SCHRIFTLICHE AUFGABEN
• 1. Beantworten Sie anhand des Textauszugs über den Konjunktiv II:
(a) Welche Frage stellen wir laut Text, wenn wir uns nicht sicher sind?
(b) Wovon ist der Konjunktiv II außer der Höflichkeit noch Träger?
(c) Wie heißt „hätte ich, würde ich“ im Dialekt?
• 2. Nennen Sie alles, was wir laut dem Textauszug über den Konjunktiv II mit ihm ausdrücken oder worüber wir mit ihm sprechen.
• 3. Führen Sie den Text über den Konjunktiv II und bessere Sätze nach seinem letzten Satz fort.

TEXTAUSZUG
----

Manchmal ist es aber angebracht, deutlicher zu werden und zu sagen: „Beende bitte deinen Text.“

Das gilt für das Schreiben und für das Sprechen. Und wenn wir uns nicht sicher sind, sagen wir: „Kannst du bitte deinen Text beenden?“

Der Konjunktiv II ist aber nicht nur Träger der Höflichkeit, sondern auch der Irrealität. Sobald wir auf ihn zurückgreifen, verlassen wir die Welt des Realen. Wir drücken mit ihm Wünsche und Träume aus und sprechen darüber, was schön wäre oder was wir uns vorstellen.

Hätte ich, würde ich oder wie wir im Dialekt sagen hät i, tat i.

Die 5 Tipps sind nur ein kurzer Ausflug in die Welt besserer Sätze und Texte. Zu entdecken gibt es noch viel, viel mehr.

----

DATENABSCHNITT
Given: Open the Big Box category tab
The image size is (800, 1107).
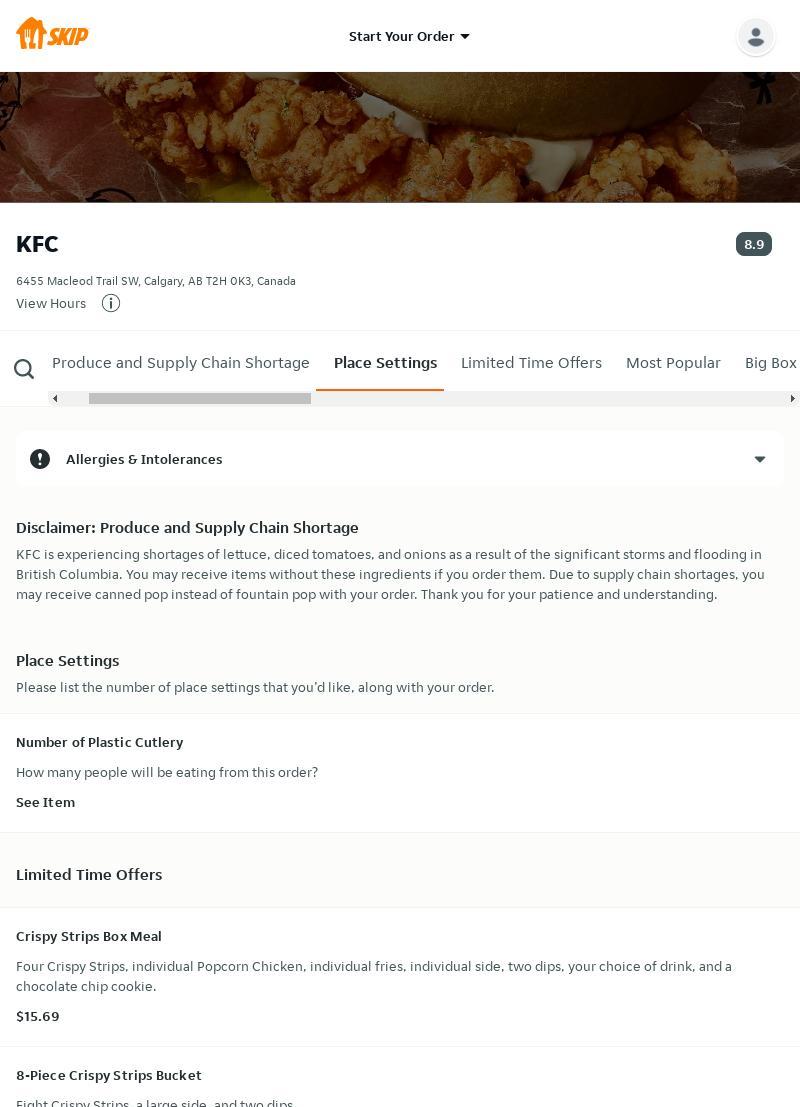Looking at the screenshot, I should point(770,363).
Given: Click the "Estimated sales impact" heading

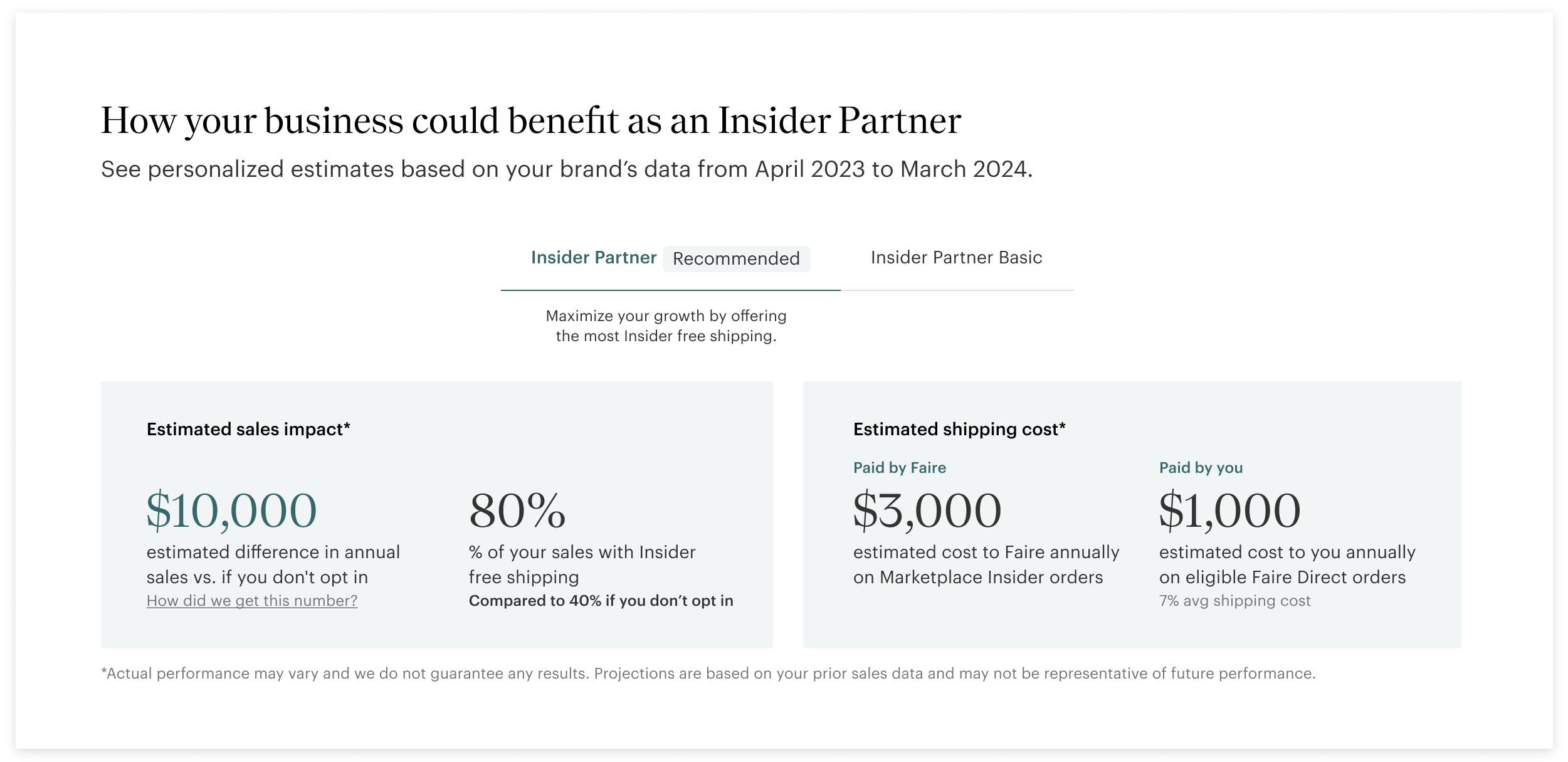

----

DIE ANTWORTEN
• 1.
(a) „Kannst du bitte deinen Text beenden?“
(b) Der Irrealität.
(c) Hät i, tat i.

• 2. Wünsche; Träume; was schön wäre; was wir uns vorstellen

• 3.
Mein Tipp 5.5: Schnapp dir das Buch Die 50 Werkzeuge für gutes Schreiben* von Roy Peter Clark. Es ist hervorragend geschrieben, übersichtlich gestaltet und bietet dir etliche Werkzeuge mit eindrucksvollen Beispielen.

Und jetzt:
Lass dich überzeugen.
Sei überzeugend.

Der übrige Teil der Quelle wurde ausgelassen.